Letters to the Editor
The Many Benefits of Freer Trade
Thomas J. Duesterberg

 

In his article in the Spring 2001 issue of European Affairs, Supachai Panitchpakdi has done a service by illuminating the requirements of developing countries if they are to support a new round of trade liberalization negotiations in the World Trade Organization.

I fear, however, that his main premise - that the single goal of trade is the creation of employment - is too narrow to overcome opposition to a new round in both the developed and developing world.

Supporters of liberalization need a broader approach, encompassing both economic and political arguments, to reach the goal we all share: substantial progress in opening markets around the world to freer movement of goods, services, and capital.

In the United States, we promoted both the North American Free Trade Agreement and the Uruguay Round on the basis of their job creation potential. We now have enough empirical evidence to show that these agreements have succeeded in enhancing growth, wages, and job creation.

We also know that any widening of the wage gap is due more to the creation of higher paying jobs in advanced, export-oriented industries, such as aerospace, information technology, health, and telecommunications, than to a decline in wages in lower-paying, import-sensitive industries.

Nonetheless, domestic opposition to a renewal of “fast track” Presidential trade negotiating authority and to a new round remains robust, partly because it is rather a simple matter to enflame opinion by citing the inevitable examples of jobs lost as a result of comparative advantage.

Evidence of a positive impact of open trade on jobs in the developing world is equally strong. The examples of trade-oriented economies such as Taiwan, South Korea, Singapore, Malaysia, Mexico, Chile, and, increasingly, China surely demonstrate this.

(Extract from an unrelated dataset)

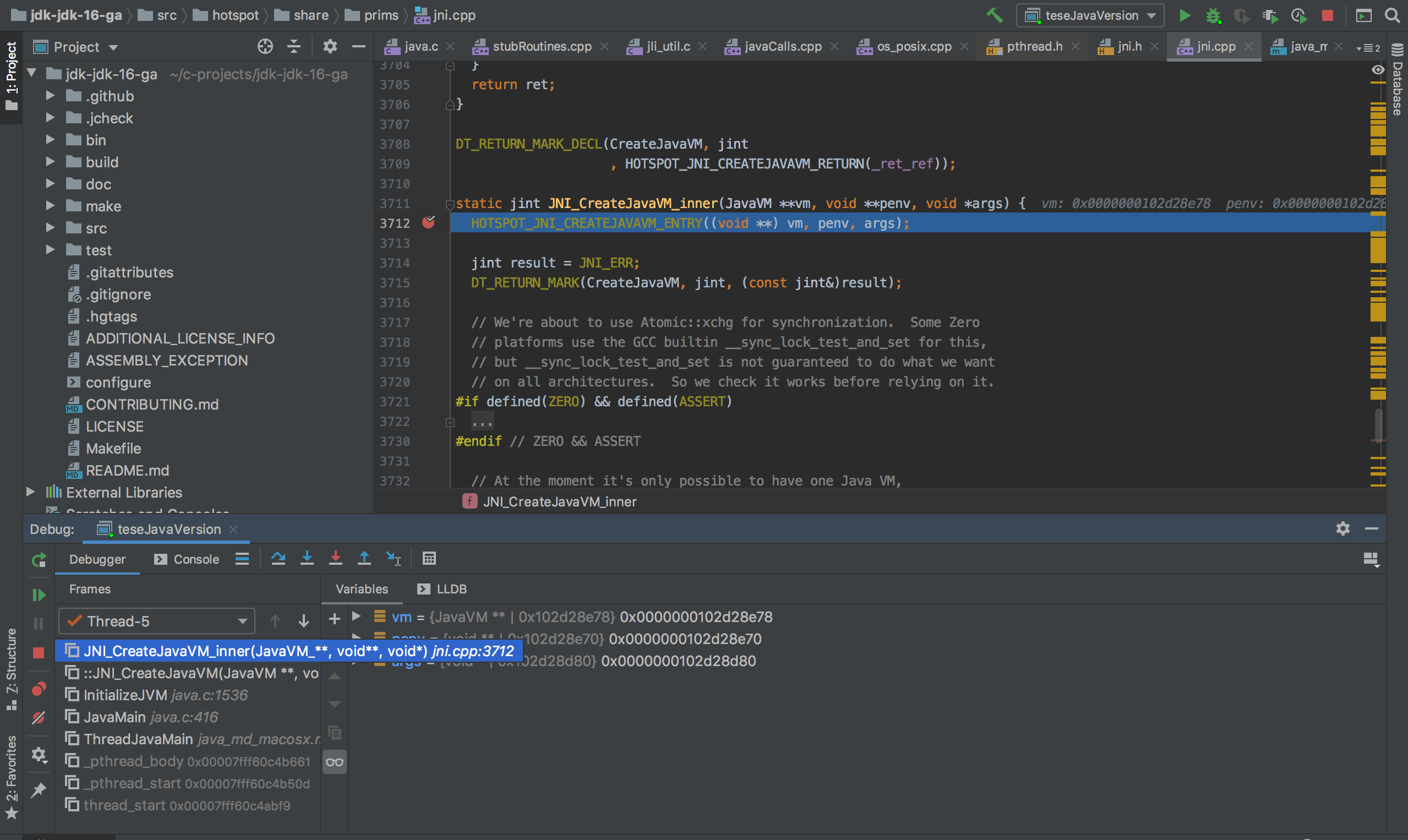
Task: Open the teseJavaVersion run configuration dropdown
Action: point(1089,15)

Yet fear of competing with other developed countries - probably exacerbated by their often-selective market-opening policies - as well as political fears of losing an iron grip on local economies has made the developing world wary of a new round.

To capture the maximum positive impact of trade, the dialogue must be broadened to include other benefits: lower consumer prices, the inexorable efficiency gains from global competition, increased foreign direct investment (FDI), technology transfer, and the increased personal and institutional freedoms associated with market forces.

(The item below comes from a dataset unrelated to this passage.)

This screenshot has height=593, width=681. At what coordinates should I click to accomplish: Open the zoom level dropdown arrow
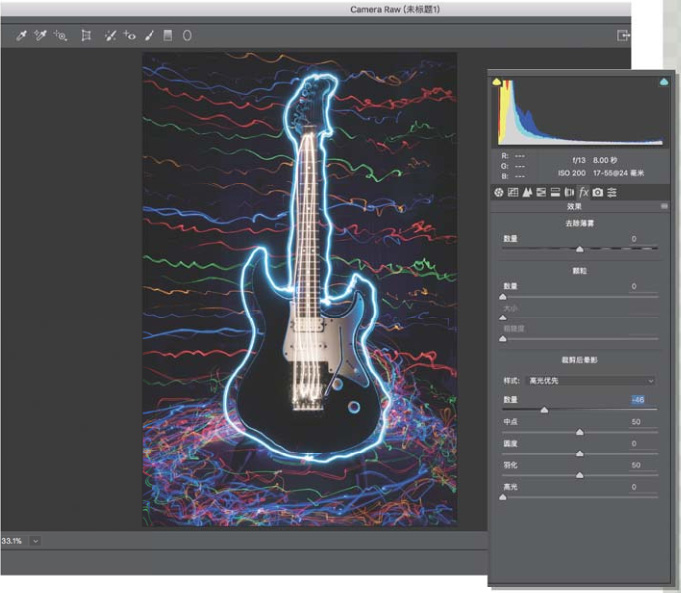36,540
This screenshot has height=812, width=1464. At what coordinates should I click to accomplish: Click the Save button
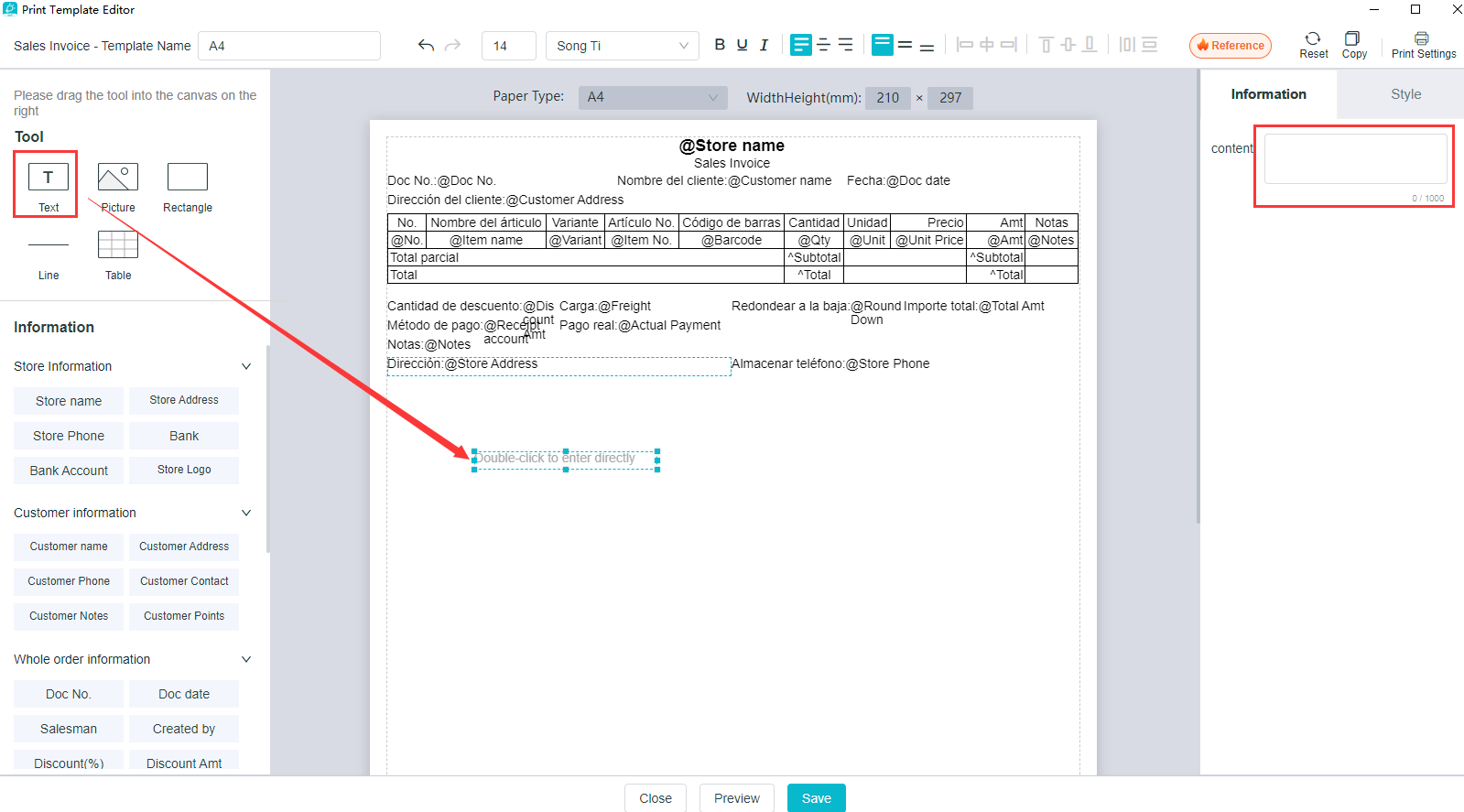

Recent research shows that direct investment by North American companies in the developing world has substantial political, as well as economic, net benefits for the recipient nation.

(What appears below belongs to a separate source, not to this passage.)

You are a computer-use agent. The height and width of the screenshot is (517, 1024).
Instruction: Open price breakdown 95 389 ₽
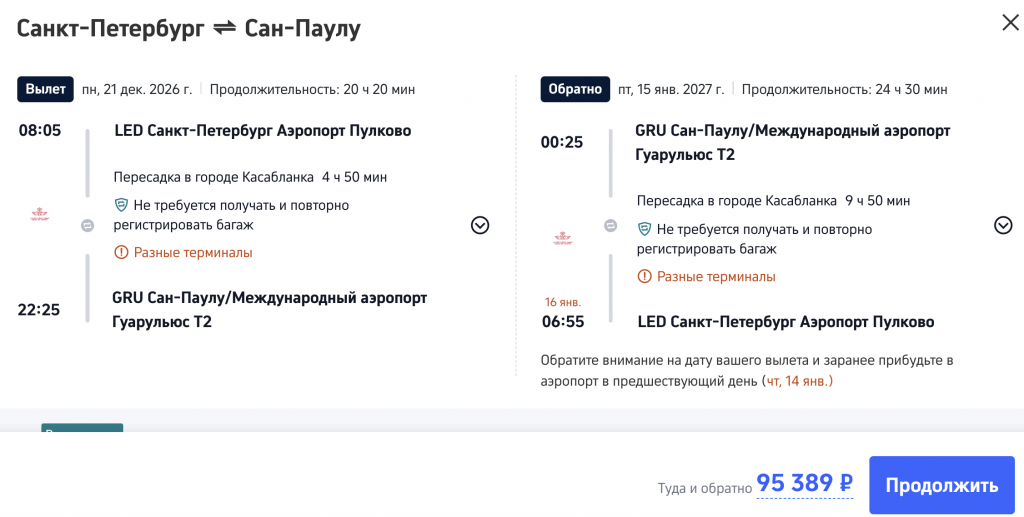point(804,484)
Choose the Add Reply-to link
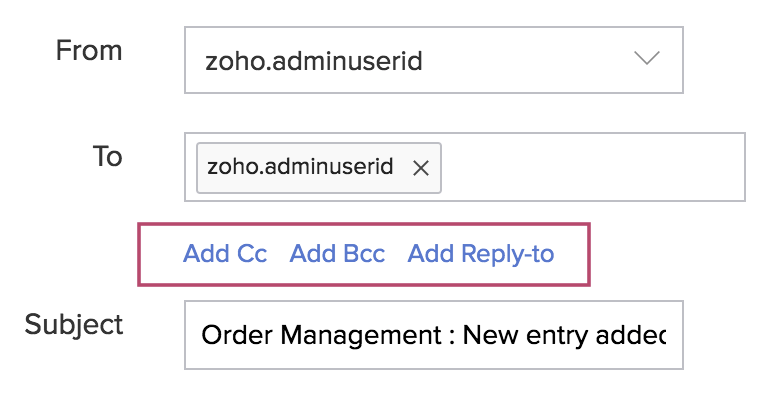774x398 pixels. pos(481,255)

FDI frequently results in large-scale training of local employees in modern management techniques (including environmental management), higher wages, adoption of nondiscriminatory hiring practices, technology transfer, and access to the Internet. Many of the most successful developing countries have embraced FDI as a part of their development strategy.

Widening the analysis of the impact of trade should help reduce resistance to a new round. Dr. Supachai's constructive suggestion of a one-off ministerial meeting ought to consider some of these factors in addition to job creation.

Yet even this may not be enough to overcome North/South tension, lingering Transatlantic friction - despite the promising efforts by Robert Zoellick, the U.S. Trade Representative, and Pascal Lamy, the European Trade Commissioner, to lower the temperature - and local resistance to global competition by affected parties. The addition of environmental and labor issues further complicates the agenda.

Even if we do not succeed this year in starting a new round, we should seize targets of opportunity in the bilateral, sectoral, and regional arenas to reduce barriers and build confidence again in the benefits of liberalization.

Japan is signaling a new openness to bilateral agreements, the new Chairman of the Finance Committee in the U.S. Senate, Max Baucus (D-Montana), is supporting this path, and existing regional agreements in Asia, Europe, and the Americas are gaining new momentum. Sectoral accords in telecoms and information technology are already producing positive results. We should not let the perfect be the enemy of the good.